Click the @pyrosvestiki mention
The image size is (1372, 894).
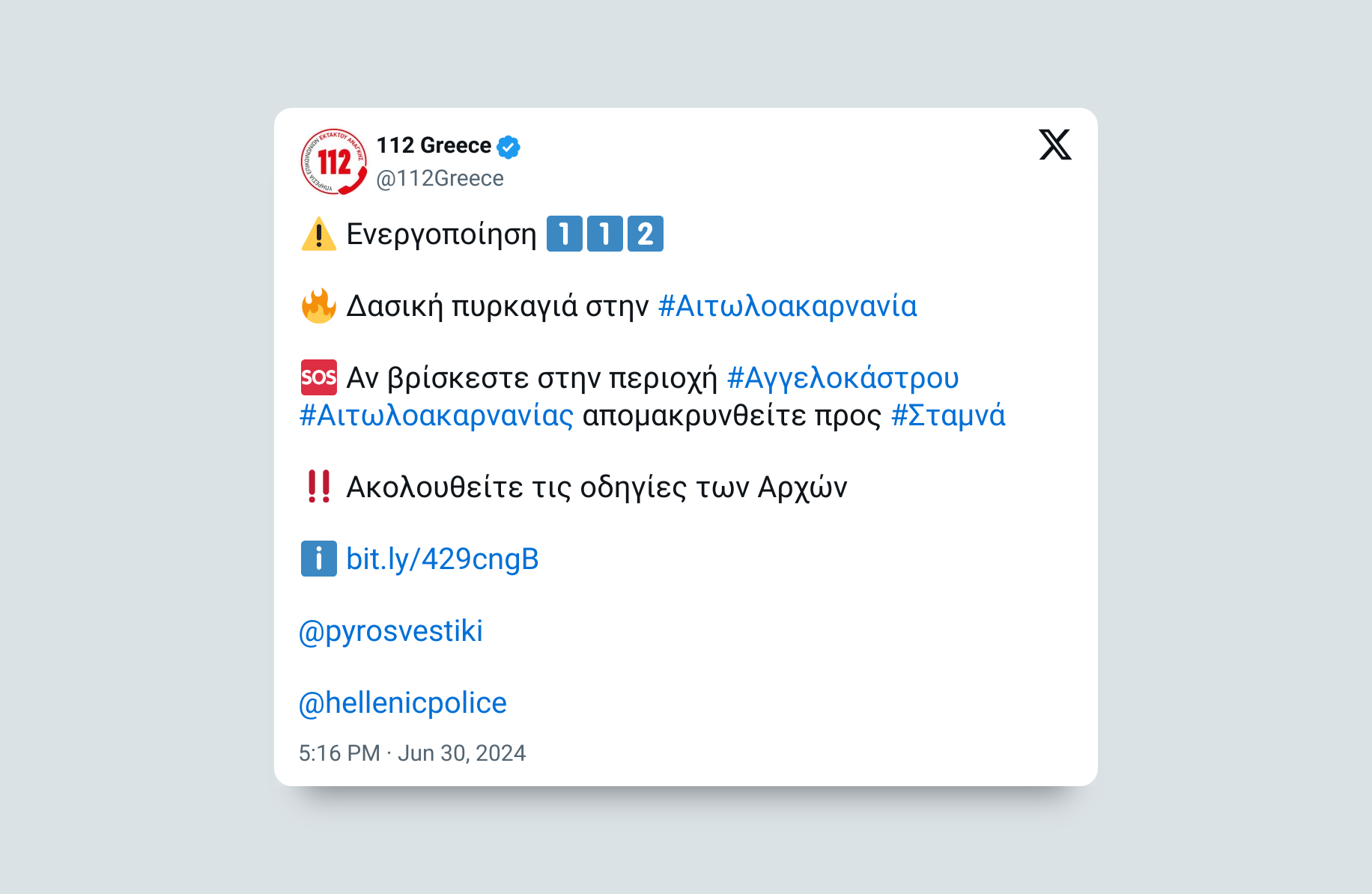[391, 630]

──────

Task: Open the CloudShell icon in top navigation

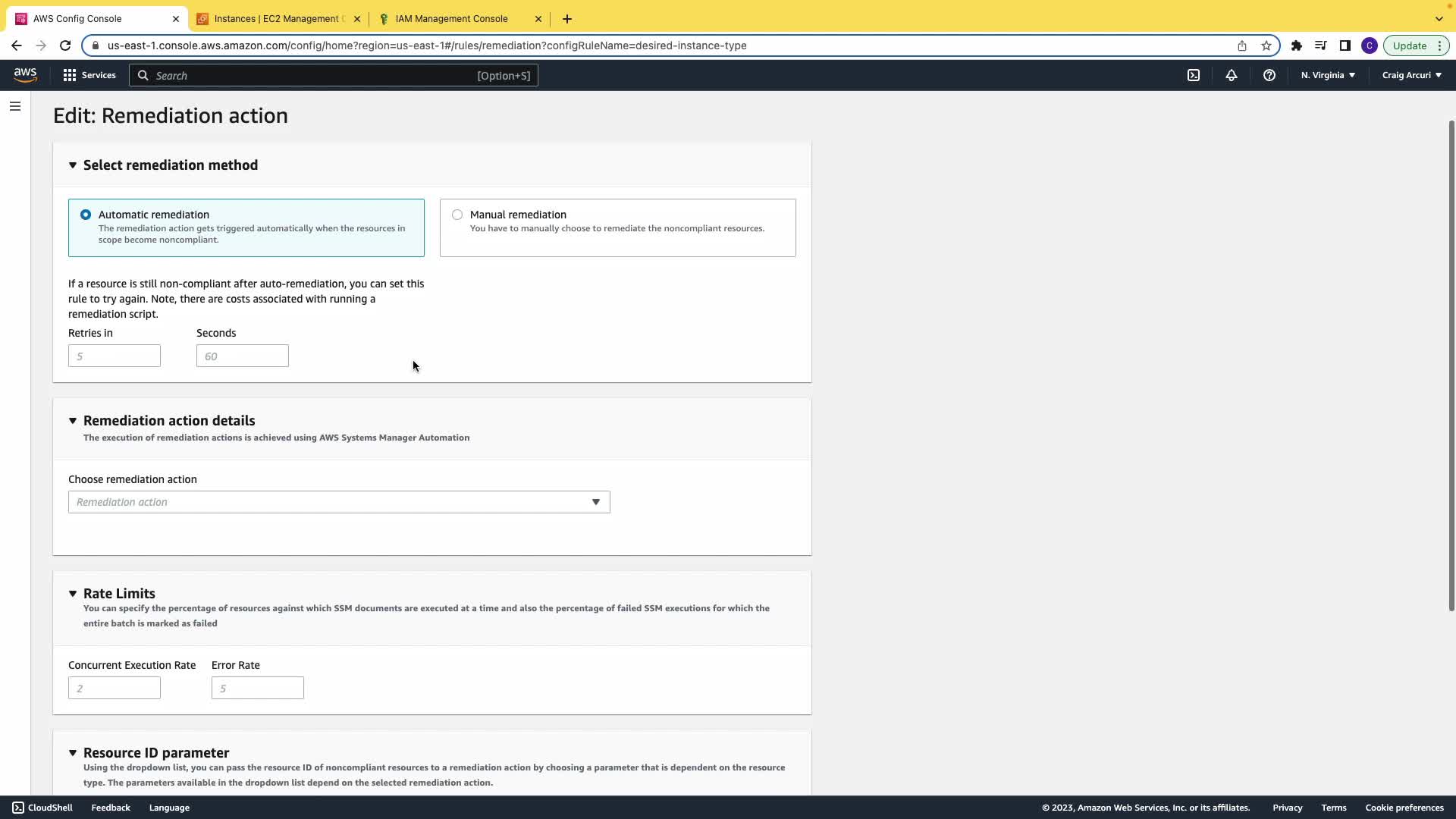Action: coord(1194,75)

──────

• The problem: Reproduce the data verbatim, starting at the line that contains "Task: Open the" and continuing through the line that contains "Action: coord(1194,75)", with both of those lines included. Omit the pictures from your reproduction.

• Exercise response:
Task: Open the CloudShell icon in top navigation

Action: coord(1194,75)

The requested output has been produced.